In diesem Moment wurde mir erst einmal bewusst, was es heißt, anderen Menschen bedingungslos zu vertrauen, mich in deren Obhut zu begeben, auch mal loszulassen und Aufgaben an andere abzugeben, weil diese manches einfach besser konnten als ich. Hinter uns lagen sechs Tage, 17 Stunden und 56 Minuten gemeinsamer Anstrengung. Dabei sind wir einander auf eine Art und Weise begegnet, die ich bis dahin in unserer oftmals hektischen, turbulenten und oberflächlichen Gesellschaft noch nicht kennengelernt hatte. Vielleicht ist es immer so mit Grenzerfahrungen: Man hat im Anschluss an solche Erlebnisse große Mühe, in sein altes Leben zurückzufinden. Ich konnte mir jedenfalls nicht mehr vorstellen, einfach so weiterzumachen wie vor elf Monaten. Das war undenkbar.
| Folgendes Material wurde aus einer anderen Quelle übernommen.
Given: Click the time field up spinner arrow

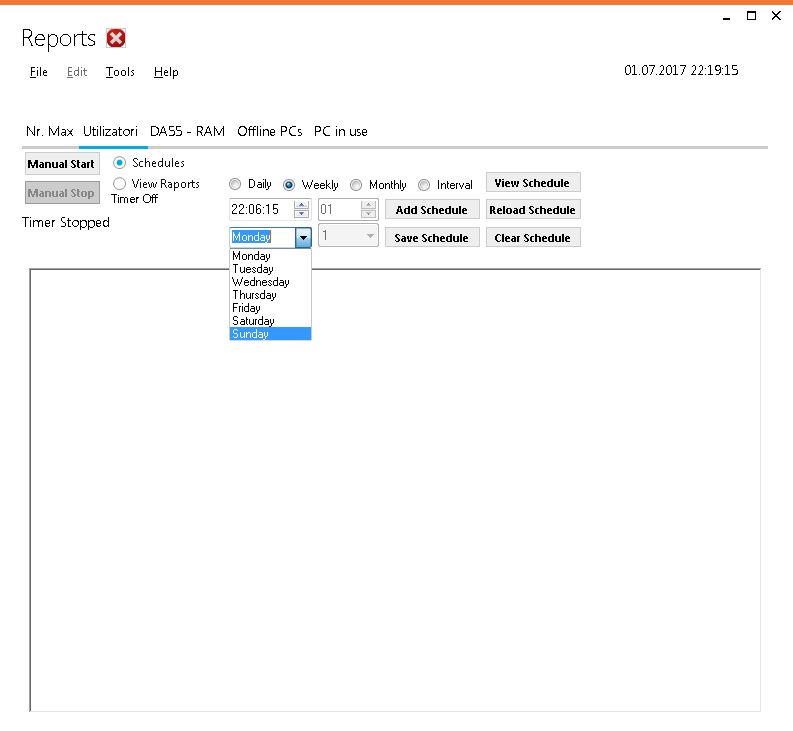Looking at the screenshot, I should (301, 205).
»Great Job!« Die Worte des Moderators hallten über die Lautsprecher. Ja, aber tatsächlich war es eine »Great experience«!

Gerald Hüther

Nicole hat es schon erwähnt: Wir haben das Ende dieser unglaublichen Teamleistung, die diese kleine Radfahrertruppe aus Thüringen vollbracht hat, ganz bewusst an den Anfang dieses Buches gesetzt. An das in ihren Augen Unmögliche können die meisten Menschen nämlich erst dann glauben, wenn es jemand auch wirklich geschafft hat. Und das ist auch gut so, denn sonst würden wir allzu oft irgendwelchen Rattenfängern hinterherlaufen, die uns alles Erdenkliche einzureden versuchen. Aber wir wollen ja in diesem Buch nicht nur zeigen, dass es geht, sondern auch versuchenherauszufinden, wie es geht. Was in so einem Team, oder allgemeiner, in einer menschlichen Gemeinschaft entstehen muss, damit es geht. Wir wollen uns also gemeinsam mit Ihnen, liebe Leserinnen und Leser, auf die Suche nach dem Geheimnis des Gelingens machen. Denn was aus dieser Schilderung der letzten Etappe dieses großen Radrennens deutlich wird, ist eine wunderbare Erkenntnis: Der Erfolg ist ein Nebeneffekt des Gelingens. Umgekehrt gilt das interessanterweise nicht. Es gibt sehr viele extrem erfolgreiche Personen, denen nur sehr wenig gelingt. In ihren Partnerschaften nicht, in ihrer Familie nicht, mit den Kindern nicht und leider sogar manchmal generell im eigenen Leben nicht. Sie werden genügend solcher Beispiele kennen. Die genüsslichen Beschreibungen dieses Scheiterns der besonders Erfolgreichen sind nicht ohne Grund ein beliebter Gegenstand der sogenannten Klatschpresse.

Auch im Gehirn laufen offenbar sehr unterschiedliche Prozesse ab, je nachdem, ob jemand Erfolg hat oder ihm etwas gelingt.